** start of Supplied records **

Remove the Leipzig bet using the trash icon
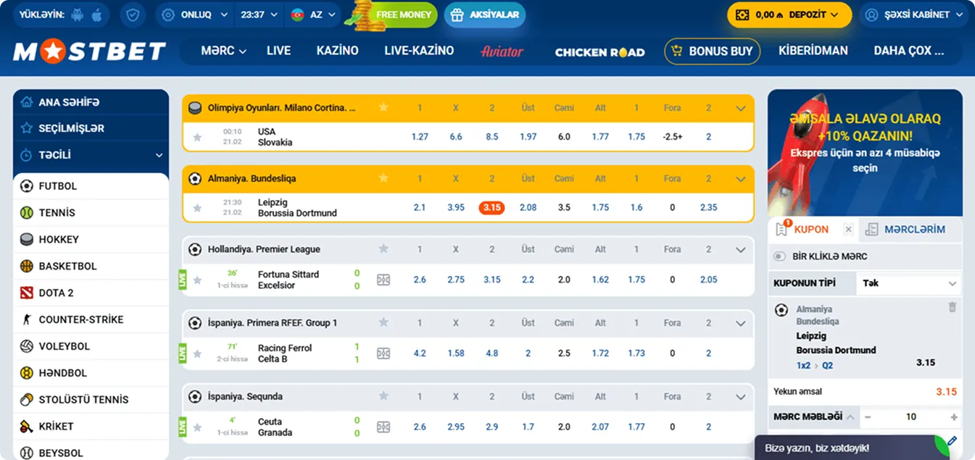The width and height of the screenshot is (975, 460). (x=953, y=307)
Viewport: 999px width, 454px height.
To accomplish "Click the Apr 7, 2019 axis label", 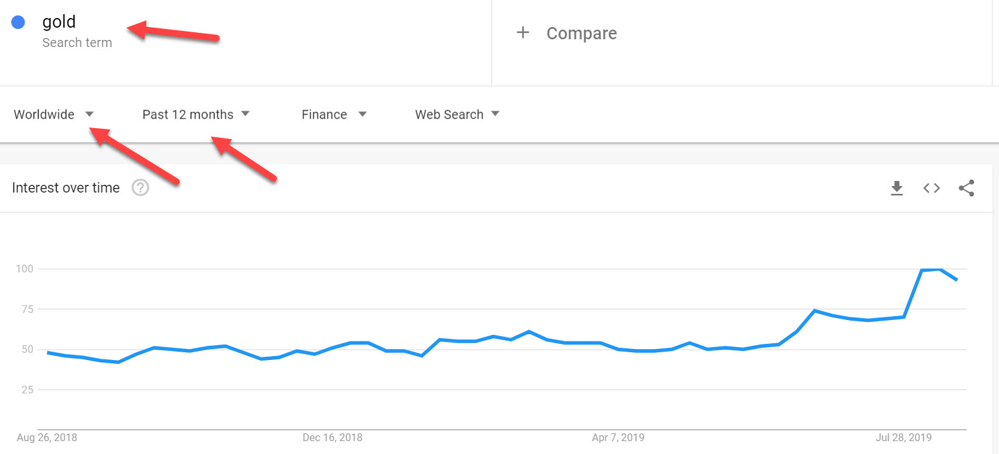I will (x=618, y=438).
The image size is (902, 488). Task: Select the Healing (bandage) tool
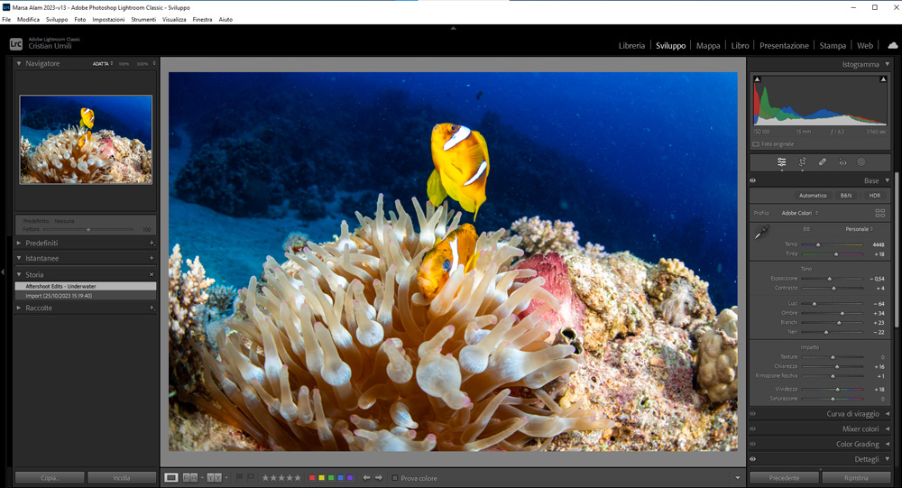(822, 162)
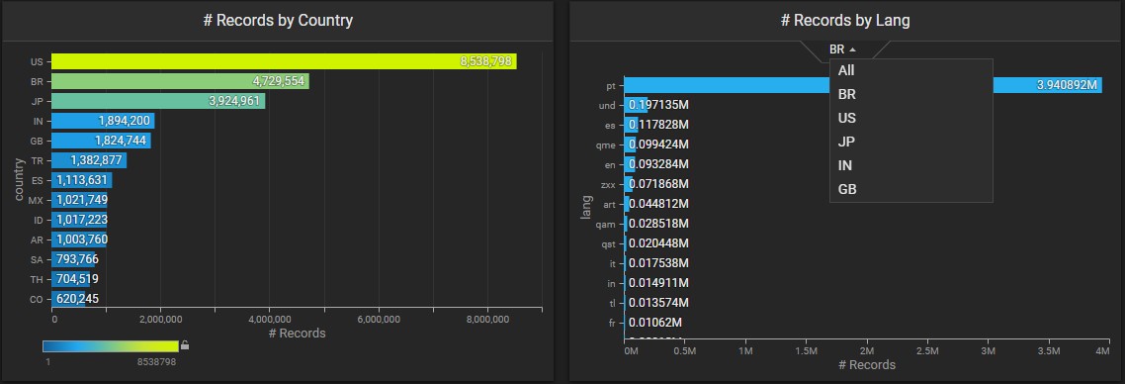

** end of Supplied records **

■ What you have to do: Reproduce the data above word for word, starting at the line that contains "The image size" and continuing through the end of the data. Leave the pictures out of your answer.

■ Solution below:
The image size is (902, 488). Task: Select the Healing (bandage) tool
(822, 162)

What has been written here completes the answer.